◆ SET OF TASKS
(a) Write out word for word the part of the passage on secret prisons and surveillance that opens with the words containing "The FBI is also" and closes with "of ordinary people.".
(b) Using the passage on secret prisons and surveillance, decide whether each statement agrees with it: (i) The CIA is asking for a criminal investigation into the allegations of abuse in secret prisons. (ii) The report about the FBI's surveillance powers came from the Washington Post. (iii) The American Civil Liberties Union released the report about detainees being tortured to death. Answer yes or no for each and quote the words of the passage that decide it.

◆ EXERCISE PASSAGE

Now, under the pretext of fighting “terror,” the CIA and other agencies, according to a report released by the American Civil Liberties Union, are often torturing detainees to death in a archipelago of secret prisons throughout Europe. In response, the CIA, according to the Associated Press, is asking for a criminal investigation, not of the allegations of abuse in secret prisons, but to discover who “leaked” the information about the existence of these prisons. Apparently even government-sponsored criminals find it difficult to perpetrate their evil in the glaring light of day.

The FBI is also up to its old tricks. A Washington Post report revealed that the FBI's use of its secret-surveillance powers has resulted in numerous violations of administrative safeguards, prompting some in the United States Congress to express concern about how the Bureau might be abusing these powers to investigate the private lives of ordinary people.

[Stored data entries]
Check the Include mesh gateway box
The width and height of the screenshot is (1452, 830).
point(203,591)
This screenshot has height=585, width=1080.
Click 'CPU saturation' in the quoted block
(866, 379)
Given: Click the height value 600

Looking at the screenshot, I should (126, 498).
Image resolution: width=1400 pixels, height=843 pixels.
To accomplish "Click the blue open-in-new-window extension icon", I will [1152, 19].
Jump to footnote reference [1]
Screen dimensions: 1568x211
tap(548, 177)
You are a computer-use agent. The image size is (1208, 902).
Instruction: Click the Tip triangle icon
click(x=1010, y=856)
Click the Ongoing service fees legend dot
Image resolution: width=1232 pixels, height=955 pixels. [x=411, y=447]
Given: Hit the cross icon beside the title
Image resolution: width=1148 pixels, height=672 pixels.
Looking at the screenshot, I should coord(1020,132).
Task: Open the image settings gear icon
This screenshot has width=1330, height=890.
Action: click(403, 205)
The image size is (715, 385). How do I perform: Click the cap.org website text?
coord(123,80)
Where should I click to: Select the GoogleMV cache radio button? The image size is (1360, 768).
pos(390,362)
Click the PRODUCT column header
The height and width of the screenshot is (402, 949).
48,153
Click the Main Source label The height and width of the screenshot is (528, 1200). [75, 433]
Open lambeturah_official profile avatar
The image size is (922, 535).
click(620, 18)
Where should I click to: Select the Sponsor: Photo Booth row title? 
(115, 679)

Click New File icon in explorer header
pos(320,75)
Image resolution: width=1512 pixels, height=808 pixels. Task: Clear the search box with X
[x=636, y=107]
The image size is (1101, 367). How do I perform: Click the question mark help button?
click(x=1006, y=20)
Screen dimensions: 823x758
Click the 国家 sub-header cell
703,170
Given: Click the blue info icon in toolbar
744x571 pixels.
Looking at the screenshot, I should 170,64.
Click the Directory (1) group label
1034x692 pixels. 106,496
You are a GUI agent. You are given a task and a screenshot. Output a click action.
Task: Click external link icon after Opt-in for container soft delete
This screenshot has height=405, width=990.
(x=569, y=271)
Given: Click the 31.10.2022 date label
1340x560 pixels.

◆ EXERCISE RESPONSES
(a)
The FBI is also up to its old tricks. A Washington Post report revealed that the FBI's use of its secret-surveillance powers has resulted in numerous violations of administrative safeguards, prompting some in the United States Congress to express concern about how the Bureau might be abusing these powers to investigate the private lives of ordinary people.

(b)
(i) No: "not of the allegations of abuse in secret prisons"
(ii) Yes: "A Washington Post report revealed that the FBI's use of its secret-surveillance powers"
(iii) Yes: "according to a report released by the American Civil Liberties Union"